Cientos de mujeres que llegaron a Colombia antes del brote de COVID-19 se han visto desalojadas y duermen en las calles con sus hijos. Algunas esperan regresar a Venezuela, otras desean permanecer en Colombia.
Los riesgos para una mujer o una niña que duermen en la calle son diferentes a los de un hombre, dice Carolina Moreno, directora del Centro de Estudios de Migración de la Universidad de los Andes en Bogotá. Las mujeres son más vulnerables a la explotación y el abuso sexual.
«El riesgo de ser abusado sexualmente es enorme, y eso, sumado al temor de denunciar, las coloca en el peor escenario cuando se trata de falta de protección», explica Moreno.
Para las mujeres que permanecen en el hogar, la violencia a manos de parejas íntimas mientras dura el aislamiento parece estar en aumento, un fenómeno que ocurre en muchos otros lugares del mundo.

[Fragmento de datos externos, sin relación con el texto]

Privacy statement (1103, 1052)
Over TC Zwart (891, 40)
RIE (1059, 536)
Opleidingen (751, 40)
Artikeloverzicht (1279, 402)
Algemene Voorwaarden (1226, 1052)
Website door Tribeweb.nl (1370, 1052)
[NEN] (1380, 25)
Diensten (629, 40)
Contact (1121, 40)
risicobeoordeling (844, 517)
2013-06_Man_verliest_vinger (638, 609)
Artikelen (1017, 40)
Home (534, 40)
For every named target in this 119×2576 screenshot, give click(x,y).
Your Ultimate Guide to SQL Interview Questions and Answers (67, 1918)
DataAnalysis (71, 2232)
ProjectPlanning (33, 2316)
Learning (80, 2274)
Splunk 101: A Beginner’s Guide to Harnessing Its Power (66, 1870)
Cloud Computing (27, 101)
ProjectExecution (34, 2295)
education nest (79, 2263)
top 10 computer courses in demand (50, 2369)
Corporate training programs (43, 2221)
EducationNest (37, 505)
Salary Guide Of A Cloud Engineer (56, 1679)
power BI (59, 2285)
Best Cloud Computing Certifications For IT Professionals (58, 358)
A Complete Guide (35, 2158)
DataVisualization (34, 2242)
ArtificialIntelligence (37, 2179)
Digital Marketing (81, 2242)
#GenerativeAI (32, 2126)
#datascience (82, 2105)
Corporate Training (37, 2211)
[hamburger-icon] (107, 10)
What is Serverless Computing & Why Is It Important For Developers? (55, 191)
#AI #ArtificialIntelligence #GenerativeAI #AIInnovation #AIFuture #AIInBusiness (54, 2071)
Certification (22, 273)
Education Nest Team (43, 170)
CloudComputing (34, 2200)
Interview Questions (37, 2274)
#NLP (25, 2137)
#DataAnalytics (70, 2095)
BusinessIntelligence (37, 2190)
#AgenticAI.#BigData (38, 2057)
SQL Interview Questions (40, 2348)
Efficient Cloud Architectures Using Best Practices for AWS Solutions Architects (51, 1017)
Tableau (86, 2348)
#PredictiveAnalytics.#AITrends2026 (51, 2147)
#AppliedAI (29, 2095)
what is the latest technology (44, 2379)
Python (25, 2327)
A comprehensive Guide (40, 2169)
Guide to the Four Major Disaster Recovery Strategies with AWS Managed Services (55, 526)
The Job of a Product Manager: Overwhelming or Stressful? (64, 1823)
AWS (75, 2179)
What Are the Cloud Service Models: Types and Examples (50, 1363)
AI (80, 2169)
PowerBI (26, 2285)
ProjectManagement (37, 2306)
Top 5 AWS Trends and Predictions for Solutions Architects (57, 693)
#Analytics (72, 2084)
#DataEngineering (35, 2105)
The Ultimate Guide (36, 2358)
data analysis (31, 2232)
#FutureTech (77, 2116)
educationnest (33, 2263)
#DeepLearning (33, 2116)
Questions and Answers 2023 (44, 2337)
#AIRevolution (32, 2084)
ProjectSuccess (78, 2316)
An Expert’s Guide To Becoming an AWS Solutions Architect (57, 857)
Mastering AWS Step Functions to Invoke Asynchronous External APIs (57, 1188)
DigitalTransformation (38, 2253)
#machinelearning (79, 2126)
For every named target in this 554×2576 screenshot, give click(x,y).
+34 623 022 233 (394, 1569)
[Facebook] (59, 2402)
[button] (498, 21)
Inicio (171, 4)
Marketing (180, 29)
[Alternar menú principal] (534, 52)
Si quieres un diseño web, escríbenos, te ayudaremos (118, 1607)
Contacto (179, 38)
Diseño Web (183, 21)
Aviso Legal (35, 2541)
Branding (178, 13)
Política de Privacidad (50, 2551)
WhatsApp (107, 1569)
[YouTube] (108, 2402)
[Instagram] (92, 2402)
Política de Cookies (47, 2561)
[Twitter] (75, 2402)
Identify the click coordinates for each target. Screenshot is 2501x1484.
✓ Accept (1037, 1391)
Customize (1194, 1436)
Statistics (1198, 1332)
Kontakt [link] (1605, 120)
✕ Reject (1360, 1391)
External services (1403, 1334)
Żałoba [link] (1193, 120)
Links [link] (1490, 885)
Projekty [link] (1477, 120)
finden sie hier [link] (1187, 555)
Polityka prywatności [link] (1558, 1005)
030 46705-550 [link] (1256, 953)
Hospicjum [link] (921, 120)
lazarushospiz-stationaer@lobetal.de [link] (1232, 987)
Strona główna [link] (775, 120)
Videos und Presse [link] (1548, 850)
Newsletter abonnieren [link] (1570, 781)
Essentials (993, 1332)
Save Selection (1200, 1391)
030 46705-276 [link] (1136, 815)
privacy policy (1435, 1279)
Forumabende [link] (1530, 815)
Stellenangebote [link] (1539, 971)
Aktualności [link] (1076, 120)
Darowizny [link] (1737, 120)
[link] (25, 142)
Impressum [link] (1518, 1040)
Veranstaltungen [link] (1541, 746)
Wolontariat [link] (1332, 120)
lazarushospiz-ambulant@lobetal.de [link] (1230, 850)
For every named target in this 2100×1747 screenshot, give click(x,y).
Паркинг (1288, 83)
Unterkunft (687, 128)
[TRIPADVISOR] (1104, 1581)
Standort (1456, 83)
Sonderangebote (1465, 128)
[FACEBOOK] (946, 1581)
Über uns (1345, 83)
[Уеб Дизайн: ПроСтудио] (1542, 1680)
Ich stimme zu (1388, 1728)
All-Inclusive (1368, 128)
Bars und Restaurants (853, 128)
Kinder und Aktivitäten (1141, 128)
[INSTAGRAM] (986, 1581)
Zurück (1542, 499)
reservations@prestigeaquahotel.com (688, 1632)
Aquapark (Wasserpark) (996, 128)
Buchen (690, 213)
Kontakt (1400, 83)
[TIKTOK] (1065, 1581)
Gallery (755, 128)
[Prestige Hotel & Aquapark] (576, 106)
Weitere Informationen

Las llamadas a las líneas directas de violencia doméstica en Colombia se dispararon al principio del cierre, con un promedio de 122 por día entre el 25 de marzo y el 11 de abril frente a 53 por día en el mismo período de 2019.
En Bogotá, hogar de aproximadamente 350,000 venezolanos, dijo la alcaldesa Claudia López a principios de abril, una de cada seis llamadas a la línea de ayuda de la capital, Línea Púrpura, era de mujeres venezolanas. El número real de incidentes bien puede ser mayor.
Los migrantes venezolanos en Colombia a menudo temen denunciar delitos sexuales porque no tienen estatus legal en el país, dijo Moreno.
Violaciones en aumento
En la región Norte de Santander, de la cual Cúcuta, donde vive Gabriela, es la capital, la agencia de refugiados de la ONU, ACNUR, dice que ha identificado 51 casos de violencia sexual y de género hasta el momento en 2020.
En comparación, en 2019 fueron 135 casos en total. Es probable que esas cifras tampoco cuenten toda la historia, dicen funcionarios del gobierno y de ONG, una vez más porque las mujeres migrantes indocumentadas a menudo no denuncian incidentes violentos.
El ACNUR ha notado un aumento en las demandas de refugio de las mujeres migrantes venezolanas desde que se implementaron medidas de cierre en Colombia, dijo Carla Carrión, una oficial de protección del ACNUR en Cúcuta.
La agencia administra tres refugios temporales solo para mujeres. Los refugios rastrean casos de abuso sexual que, según las víctimas, han tenido lugar dentro de Venezuela, en sus viajes a Colombia o en territorio colombiano.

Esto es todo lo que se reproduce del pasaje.